A review in the paper at the weekend of a revival of this play in English sent me back to it; the book I have I ‘forgot’ to return to school after I’d studied the play for French A level in 1972! It was my first introduction to the theatre of the absurd, and I suppose was one of the texts from which I began to learn and develop the skills of literary analysis and criticism which have played a major role in my life and work…

Coming back to this story of the reluctant death of a king who has always refused to come to terms with its inevitability is obviously very different, given that I’m rather closer to that possibility myself than I was way back in 1972. The metaphorical meanings were clearer, for a start: it’s the death of a king because everyone (Everyman?) is at the centre of his/her own universe, solipsistically: everything revolves around us, from our perspective, and no matter how significant we imagine we are, we must eventually let go of that importance, that permanence, and fade into insignificance.

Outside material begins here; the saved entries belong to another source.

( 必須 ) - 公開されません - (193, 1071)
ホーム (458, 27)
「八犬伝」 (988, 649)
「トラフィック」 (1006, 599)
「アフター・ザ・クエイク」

The king is aided and tormented by his two queens, one rather matter-of-fact, insistent on the necessity of what must happen, in a no-nonsense way, and the other representing attachment, to people and objects, all of which must be let go of… The interplay between acceptance and resistance is at the heart of the drama, as it surely is at the heart of the human condition, cruelly inevitable.

What attracted me to the play way back then – the absurdity which breaks through, which jars, which shocks us into new ways of seeing and responding – is just as powerful to me now. We create the meaning to our life if there is one, and there is another perspective from which it is absurd, a tale told by an idiot, signifying nothing. ( Ionesco later wrote a version of the Scottish play, too). I wondered then, and felt that the play was a tragedy, no easy thing to write in the godless twentieth century, and I still think so. Perhaps there isn’t a so much of a sense of tragic waste, but there is a sense of loss at the end as everything gradually vanishes and collapses around the dying king.

I spent quite a bit of time thinking about the title, which is a sort of play on words which cannot really be translated into English – the rather banal ‘Exit The King‘ doesn’t do it justice. The point is that the verb ‘mourir’ – to die – in French is a normal verb, whereas Ionesco makes it a reflexive verb, one of those curiosities which drive English learners of foreign languages to distraction; it’s on the same level as other things that one does for oneself, like getting dressed, sitting down, cleaning one’s teeth, so to make the verb ‘to die’ a verb like those others, gives it an extra edge: to die in himself? for himself? to himself?

And, I have always found a great profundity in the line from the play (translated here) “Everyone is the first person to die.” Think about it.